▶ [To be done]
In the forum thread about the US Sands of Destruction screens, list every post by its author and date, in the order the posts appear.
+++ Provided passage +++
# US Sands of Destruction screens



## granville (Jan 24, 2009)

New screens were released for Sands of Destruction today. This is the US title of World Destruction, an excellent RPG released last year. The game is due out fall of this year in the US and is apparently receiving a new soundtrack. For now, enjoy some English screens:



























Sorry, they're a bit grainy. But they show off some of the script.

http://www.nintendoeverything.com/?p=9018


----------



## Raven Darkheart (Jan 24, 2009)

sands of destruction has a fall release date?
i thought it was scheduled for the march rush


----------



## granville (Jan 24, 2009)

I'm remembering somewhere saying fall. I could be wrong, but I certainly didn't hear March. I also heard they are recomposing the music and fixing the battle system to be harder. Apparently the battle had some flaws that made it easy to win or something.
+++ Given records +++
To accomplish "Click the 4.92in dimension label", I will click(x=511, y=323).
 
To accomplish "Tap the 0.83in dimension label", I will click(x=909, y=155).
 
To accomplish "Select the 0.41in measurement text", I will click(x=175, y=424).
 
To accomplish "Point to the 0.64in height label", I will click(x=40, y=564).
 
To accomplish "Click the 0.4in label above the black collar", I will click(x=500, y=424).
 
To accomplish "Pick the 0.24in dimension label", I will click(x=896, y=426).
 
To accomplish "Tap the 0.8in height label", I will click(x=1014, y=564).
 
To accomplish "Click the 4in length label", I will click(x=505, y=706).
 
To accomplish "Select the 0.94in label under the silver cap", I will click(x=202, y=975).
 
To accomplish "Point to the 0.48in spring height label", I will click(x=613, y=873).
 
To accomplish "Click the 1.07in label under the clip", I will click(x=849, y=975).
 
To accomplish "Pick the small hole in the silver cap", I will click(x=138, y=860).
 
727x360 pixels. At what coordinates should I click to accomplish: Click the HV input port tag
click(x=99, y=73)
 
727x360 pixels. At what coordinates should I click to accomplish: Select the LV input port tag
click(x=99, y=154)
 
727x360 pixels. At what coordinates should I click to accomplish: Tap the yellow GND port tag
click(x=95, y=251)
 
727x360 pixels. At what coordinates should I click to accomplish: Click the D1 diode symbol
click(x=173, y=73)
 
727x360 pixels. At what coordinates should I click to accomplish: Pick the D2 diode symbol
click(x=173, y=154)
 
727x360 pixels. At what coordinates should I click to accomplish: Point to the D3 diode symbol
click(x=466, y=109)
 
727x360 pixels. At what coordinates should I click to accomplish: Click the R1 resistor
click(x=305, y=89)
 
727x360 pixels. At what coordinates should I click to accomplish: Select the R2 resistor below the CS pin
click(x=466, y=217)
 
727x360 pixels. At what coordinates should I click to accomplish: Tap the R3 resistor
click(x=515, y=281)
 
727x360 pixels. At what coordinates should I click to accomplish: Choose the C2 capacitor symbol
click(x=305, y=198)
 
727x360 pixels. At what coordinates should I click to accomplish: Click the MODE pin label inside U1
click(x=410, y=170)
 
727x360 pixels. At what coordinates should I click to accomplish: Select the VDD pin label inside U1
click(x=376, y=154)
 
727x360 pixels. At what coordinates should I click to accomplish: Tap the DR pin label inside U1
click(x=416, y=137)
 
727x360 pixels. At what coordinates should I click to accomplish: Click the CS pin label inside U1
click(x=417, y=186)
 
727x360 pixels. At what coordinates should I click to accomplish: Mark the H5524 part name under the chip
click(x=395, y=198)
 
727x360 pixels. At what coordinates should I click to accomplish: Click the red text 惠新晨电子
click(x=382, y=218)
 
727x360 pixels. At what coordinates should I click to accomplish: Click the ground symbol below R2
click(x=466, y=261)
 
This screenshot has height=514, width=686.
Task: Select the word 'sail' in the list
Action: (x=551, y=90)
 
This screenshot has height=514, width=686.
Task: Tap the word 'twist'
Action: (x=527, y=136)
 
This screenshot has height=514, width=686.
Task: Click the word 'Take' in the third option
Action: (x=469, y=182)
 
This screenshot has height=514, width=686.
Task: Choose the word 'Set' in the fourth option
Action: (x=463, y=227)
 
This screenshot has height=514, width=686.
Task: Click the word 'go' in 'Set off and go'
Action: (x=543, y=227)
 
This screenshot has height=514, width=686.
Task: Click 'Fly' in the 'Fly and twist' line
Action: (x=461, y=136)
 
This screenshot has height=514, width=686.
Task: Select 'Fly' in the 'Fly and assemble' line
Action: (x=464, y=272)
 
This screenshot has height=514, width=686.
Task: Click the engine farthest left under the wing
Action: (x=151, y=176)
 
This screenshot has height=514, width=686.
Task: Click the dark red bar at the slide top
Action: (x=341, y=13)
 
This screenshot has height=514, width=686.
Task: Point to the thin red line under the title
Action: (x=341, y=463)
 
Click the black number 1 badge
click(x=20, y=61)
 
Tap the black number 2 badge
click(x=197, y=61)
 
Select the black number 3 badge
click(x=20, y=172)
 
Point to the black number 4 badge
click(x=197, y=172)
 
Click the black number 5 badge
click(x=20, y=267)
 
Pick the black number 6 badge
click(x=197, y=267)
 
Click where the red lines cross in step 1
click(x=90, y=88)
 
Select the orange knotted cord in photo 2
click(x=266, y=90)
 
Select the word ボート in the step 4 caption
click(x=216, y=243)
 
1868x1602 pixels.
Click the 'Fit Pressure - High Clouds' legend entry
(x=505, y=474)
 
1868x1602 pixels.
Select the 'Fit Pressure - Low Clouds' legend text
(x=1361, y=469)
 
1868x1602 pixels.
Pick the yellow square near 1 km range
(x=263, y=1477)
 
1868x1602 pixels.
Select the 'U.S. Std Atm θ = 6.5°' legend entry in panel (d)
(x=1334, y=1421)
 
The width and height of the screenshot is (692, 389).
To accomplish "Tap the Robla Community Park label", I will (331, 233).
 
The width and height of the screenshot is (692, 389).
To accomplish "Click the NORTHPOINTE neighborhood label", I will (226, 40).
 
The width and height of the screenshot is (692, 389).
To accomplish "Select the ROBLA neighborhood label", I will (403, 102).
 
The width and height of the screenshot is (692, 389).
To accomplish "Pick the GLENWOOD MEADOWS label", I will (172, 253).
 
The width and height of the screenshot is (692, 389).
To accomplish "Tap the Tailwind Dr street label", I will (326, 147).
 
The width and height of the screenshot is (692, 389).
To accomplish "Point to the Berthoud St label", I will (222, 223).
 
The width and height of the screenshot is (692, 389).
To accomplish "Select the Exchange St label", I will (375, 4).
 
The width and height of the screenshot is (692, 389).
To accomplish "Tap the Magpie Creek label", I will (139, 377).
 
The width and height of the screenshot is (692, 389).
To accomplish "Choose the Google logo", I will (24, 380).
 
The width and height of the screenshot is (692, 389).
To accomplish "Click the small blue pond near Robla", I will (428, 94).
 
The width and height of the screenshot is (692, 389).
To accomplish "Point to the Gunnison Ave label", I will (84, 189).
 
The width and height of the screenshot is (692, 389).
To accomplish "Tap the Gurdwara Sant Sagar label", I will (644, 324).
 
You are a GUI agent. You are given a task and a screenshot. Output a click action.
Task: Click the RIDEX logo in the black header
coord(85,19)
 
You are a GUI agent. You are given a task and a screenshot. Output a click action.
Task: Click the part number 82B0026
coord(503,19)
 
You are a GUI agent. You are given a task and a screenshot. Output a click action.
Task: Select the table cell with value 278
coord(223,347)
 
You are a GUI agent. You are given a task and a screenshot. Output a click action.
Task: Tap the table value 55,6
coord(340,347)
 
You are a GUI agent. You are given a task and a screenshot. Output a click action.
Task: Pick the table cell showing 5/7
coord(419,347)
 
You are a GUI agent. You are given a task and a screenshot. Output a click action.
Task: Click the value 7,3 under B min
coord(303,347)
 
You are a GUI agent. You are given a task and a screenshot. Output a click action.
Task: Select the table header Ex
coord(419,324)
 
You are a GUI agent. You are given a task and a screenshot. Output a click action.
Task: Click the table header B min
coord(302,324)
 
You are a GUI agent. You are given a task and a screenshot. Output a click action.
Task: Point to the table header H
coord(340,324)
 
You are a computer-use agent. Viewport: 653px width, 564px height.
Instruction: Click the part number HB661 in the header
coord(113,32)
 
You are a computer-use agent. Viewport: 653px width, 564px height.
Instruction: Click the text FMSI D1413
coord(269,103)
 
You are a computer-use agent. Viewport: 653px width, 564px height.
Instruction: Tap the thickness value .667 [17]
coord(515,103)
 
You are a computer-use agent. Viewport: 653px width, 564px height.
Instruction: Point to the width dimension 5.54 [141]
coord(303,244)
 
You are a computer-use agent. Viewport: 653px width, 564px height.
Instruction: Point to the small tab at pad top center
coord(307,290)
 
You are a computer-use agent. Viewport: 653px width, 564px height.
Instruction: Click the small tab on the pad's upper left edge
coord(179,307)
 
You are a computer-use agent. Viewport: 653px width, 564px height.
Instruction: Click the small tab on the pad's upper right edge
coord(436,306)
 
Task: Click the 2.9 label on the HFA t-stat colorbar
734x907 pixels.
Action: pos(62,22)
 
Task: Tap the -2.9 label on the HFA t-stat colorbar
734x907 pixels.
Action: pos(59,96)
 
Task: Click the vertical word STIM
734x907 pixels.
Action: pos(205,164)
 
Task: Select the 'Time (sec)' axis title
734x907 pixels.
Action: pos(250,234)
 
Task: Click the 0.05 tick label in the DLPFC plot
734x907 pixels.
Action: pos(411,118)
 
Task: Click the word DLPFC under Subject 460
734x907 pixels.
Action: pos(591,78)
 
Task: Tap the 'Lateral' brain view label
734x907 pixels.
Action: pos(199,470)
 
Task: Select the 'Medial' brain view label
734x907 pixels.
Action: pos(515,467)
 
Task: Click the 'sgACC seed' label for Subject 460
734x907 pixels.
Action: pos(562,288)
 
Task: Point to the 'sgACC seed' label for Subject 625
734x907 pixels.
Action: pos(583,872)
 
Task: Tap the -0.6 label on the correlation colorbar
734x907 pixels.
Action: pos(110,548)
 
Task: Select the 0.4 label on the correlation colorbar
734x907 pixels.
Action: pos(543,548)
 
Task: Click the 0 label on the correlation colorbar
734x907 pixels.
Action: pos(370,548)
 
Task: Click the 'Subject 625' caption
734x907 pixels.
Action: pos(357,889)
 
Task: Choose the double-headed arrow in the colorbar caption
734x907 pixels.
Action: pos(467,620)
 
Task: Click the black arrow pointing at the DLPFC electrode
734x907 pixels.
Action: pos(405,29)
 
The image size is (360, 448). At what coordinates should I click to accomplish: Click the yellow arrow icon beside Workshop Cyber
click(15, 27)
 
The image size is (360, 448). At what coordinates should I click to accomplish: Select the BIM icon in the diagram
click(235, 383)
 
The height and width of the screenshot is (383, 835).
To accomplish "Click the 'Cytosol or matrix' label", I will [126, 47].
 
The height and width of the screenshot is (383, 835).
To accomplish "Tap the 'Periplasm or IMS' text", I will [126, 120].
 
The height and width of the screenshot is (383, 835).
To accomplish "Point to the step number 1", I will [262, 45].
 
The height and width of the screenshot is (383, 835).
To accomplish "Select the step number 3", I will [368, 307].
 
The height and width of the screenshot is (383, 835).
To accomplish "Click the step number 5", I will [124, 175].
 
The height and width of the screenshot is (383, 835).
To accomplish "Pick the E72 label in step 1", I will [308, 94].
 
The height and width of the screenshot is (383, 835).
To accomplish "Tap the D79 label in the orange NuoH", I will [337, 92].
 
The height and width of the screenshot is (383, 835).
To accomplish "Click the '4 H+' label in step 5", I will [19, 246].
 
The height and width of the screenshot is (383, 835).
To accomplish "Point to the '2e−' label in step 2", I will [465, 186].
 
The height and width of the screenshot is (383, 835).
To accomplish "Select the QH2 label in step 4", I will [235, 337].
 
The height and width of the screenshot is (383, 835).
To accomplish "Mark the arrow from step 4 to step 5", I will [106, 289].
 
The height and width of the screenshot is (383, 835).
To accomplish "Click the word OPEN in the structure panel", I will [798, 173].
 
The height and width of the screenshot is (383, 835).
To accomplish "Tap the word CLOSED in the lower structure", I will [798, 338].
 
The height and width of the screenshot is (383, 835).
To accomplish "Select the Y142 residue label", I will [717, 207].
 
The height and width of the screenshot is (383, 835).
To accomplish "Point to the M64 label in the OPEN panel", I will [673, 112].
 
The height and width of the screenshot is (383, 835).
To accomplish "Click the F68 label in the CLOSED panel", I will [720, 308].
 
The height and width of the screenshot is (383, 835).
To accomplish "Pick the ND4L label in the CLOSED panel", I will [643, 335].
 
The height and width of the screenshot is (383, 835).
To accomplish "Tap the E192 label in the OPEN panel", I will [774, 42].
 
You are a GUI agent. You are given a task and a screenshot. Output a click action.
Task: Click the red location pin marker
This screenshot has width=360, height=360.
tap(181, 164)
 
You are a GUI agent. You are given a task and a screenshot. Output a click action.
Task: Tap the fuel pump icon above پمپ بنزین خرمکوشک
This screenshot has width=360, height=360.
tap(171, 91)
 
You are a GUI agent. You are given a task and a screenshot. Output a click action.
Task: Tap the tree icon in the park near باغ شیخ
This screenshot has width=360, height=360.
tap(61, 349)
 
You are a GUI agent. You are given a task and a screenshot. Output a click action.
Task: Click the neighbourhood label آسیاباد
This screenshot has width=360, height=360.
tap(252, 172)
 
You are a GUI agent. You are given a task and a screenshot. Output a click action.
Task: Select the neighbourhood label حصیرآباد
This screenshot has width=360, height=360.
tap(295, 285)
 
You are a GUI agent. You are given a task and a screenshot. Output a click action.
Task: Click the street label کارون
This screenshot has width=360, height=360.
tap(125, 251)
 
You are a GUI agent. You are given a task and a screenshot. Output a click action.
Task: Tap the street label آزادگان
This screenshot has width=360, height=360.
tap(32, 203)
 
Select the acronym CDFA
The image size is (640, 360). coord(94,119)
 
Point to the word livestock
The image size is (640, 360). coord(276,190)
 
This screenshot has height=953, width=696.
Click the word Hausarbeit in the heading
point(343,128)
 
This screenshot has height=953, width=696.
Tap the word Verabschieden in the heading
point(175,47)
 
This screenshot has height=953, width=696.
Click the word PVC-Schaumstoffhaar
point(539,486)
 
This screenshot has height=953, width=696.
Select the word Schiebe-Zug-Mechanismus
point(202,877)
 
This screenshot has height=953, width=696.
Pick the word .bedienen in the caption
+++
▶ [The solution]
1. granville (Jan 24, 2009)
2. Raven Darkheart (Jan 24, 2009)
3. granville (Jan 24, 2009)